Stored items
====================

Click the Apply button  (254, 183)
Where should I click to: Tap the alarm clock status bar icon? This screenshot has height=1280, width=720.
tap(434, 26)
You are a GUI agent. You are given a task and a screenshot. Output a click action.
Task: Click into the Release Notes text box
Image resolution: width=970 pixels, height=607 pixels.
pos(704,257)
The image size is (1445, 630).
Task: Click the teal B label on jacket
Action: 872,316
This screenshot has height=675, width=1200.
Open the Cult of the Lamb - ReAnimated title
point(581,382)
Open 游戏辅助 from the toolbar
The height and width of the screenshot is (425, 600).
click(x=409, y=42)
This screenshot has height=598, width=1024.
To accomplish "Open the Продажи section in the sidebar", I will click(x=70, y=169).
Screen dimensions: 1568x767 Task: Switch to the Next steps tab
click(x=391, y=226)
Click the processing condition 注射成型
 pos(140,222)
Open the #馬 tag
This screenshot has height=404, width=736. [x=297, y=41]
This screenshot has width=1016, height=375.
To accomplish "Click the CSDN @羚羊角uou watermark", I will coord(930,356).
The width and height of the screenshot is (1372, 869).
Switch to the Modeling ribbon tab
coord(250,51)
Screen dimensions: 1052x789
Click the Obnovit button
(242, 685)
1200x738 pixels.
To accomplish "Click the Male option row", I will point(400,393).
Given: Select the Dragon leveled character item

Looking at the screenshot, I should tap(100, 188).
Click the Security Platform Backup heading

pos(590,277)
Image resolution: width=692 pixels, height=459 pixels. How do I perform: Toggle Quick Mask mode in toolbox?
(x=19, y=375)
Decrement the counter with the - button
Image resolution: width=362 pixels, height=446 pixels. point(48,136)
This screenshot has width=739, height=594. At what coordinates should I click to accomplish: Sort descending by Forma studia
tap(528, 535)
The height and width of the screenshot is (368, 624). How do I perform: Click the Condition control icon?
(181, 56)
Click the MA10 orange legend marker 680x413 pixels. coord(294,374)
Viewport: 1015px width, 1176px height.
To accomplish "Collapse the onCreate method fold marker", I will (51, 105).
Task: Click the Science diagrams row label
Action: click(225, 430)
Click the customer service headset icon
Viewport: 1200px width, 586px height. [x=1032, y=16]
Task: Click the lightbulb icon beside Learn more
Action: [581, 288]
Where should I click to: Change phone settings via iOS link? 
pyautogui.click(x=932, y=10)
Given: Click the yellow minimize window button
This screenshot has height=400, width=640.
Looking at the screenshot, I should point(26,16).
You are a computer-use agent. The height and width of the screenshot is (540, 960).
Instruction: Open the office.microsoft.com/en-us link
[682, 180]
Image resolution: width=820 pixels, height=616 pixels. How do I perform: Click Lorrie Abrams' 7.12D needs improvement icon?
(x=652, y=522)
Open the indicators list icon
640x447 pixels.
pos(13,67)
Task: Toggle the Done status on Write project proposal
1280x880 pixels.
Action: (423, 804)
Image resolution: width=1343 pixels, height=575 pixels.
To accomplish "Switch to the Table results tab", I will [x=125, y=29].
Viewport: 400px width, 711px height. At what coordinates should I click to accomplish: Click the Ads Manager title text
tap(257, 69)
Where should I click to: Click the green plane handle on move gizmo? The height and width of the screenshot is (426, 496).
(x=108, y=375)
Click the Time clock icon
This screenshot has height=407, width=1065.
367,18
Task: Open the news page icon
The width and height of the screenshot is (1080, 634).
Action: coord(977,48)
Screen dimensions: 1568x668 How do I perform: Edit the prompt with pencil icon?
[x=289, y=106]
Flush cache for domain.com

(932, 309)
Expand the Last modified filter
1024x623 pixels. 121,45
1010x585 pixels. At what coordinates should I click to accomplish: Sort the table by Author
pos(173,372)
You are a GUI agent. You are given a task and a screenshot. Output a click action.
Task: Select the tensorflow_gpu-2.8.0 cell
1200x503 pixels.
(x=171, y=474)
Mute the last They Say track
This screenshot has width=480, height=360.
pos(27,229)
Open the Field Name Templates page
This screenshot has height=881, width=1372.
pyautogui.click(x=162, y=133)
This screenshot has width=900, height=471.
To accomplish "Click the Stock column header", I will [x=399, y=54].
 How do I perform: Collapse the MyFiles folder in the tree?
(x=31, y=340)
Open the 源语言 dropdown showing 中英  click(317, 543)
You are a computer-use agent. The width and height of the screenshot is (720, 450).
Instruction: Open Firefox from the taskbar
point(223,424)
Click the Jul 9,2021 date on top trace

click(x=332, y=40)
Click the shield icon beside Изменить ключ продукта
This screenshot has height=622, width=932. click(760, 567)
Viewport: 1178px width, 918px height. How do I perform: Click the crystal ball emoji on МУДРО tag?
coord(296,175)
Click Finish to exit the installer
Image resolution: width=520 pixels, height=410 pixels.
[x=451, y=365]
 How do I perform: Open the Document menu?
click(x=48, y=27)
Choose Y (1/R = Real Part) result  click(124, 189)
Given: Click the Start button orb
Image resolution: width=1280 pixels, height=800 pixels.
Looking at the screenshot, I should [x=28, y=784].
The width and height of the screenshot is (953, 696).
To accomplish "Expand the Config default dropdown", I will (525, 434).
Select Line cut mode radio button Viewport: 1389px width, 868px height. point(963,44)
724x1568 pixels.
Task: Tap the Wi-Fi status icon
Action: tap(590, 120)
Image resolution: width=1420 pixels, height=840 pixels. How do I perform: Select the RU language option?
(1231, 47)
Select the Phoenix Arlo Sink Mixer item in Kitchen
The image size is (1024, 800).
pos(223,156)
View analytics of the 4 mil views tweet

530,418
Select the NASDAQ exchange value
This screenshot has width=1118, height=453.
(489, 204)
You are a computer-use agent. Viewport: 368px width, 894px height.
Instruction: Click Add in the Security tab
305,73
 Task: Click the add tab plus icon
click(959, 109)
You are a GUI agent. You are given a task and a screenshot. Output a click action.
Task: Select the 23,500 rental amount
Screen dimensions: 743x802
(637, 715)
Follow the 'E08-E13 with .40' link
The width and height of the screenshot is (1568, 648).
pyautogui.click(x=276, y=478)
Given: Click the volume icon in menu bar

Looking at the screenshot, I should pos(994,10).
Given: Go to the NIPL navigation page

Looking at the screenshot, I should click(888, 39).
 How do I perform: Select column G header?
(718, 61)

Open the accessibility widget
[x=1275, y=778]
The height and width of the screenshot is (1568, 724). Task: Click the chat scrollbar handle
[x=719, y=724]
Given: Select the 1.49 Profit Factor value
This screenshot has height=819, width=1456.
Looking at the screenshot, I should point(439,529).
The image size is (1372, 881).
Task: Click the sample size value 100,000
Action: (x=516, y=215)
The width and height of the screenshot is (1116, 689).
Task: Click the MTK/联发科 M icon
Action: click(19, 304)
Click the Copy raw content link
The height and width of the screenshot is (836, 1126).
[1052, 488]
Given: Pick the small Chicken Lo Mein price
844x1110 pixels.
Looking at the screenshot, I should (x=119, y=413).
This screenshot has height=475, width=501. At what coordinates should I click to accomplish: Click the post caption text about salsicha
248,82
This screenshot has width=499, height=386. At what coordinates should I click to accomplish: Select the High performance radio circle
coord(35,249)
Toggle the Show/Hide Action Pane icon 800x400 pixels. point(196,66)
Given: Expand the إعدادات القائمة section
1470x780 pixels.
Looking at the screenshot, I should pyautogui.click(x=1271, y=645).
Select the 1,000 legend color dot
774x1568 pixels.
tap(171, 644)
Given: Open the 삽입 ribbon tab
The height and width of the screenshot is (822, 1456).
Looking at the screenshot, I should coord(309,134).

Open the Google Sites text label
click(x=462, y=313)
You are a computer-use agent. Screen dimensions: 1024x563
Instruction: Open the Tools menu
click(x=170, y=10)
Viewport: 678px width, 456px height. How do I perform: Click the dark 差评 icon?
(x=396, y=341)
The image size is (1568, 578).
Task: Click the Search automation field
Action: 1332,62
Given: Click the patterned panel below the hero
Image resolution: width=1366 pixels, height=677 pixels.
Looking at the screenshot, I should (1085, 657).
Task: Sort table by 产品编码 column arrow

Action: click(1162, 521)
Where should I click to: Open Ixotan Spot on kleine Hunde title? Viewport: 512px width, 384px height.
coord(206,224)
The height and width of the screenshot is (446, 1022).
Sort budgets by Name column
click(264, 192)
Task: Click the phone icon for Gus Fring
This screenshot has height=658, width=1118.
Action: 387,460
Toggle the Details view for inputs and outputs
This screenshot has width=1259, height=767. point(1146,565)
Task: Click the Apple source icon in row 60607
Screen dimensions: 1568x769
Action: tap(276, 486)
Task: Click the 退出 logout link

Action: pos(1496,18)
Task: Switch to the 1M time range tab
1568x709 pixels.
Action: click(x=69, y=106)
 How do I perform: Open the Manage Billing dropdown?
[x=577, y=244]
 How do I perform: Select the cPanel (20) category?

====================

YOUR OBJECTIVE: Starting with the line with "You are a computer-use agent. Screen" above and going on through the line with "Task: Click the Apple", transcribe every line exactly, both ends included, and add nothing.

ANSWER TO THE PROBLEM:
You are a computer-use agent. Screen dimensions: 1024x563
Instruction: Open the Tools menu
click(x=170, y=10)
Viewport: 678px width, 456px height. How do I perform: Click the dark 差评 icon?
(x=396, y=341)
The image size is (1568, 578).
Task: Click the Search automation field
Action: 1332,62
Given: Click the patterned panel below the hero
Image resolution: width=1366 pixels, height=677 pixels.
Looking at the screenshot, I should (1085, 657).
Task: Sort table by 产品编码 column arrow

Action: click(1162, 521)
Where should I click to: Open Ixotan Spot on kleine Hunde title? Viewport: 512px width, 384px height.
coord(206,224)
The height and width of the screenshot is (446, 1022).
Sort budgets by Name column
click(264, 192)
Task: Click the phone icon for Gus Fring
This screenshot has height=658, width=1118.
Action: 387,460
Toggle the Details view for inputs and outputs
This screenshot has width=1259, height=767. point(1146,565)
Task: Click the Apple source icon in row 60607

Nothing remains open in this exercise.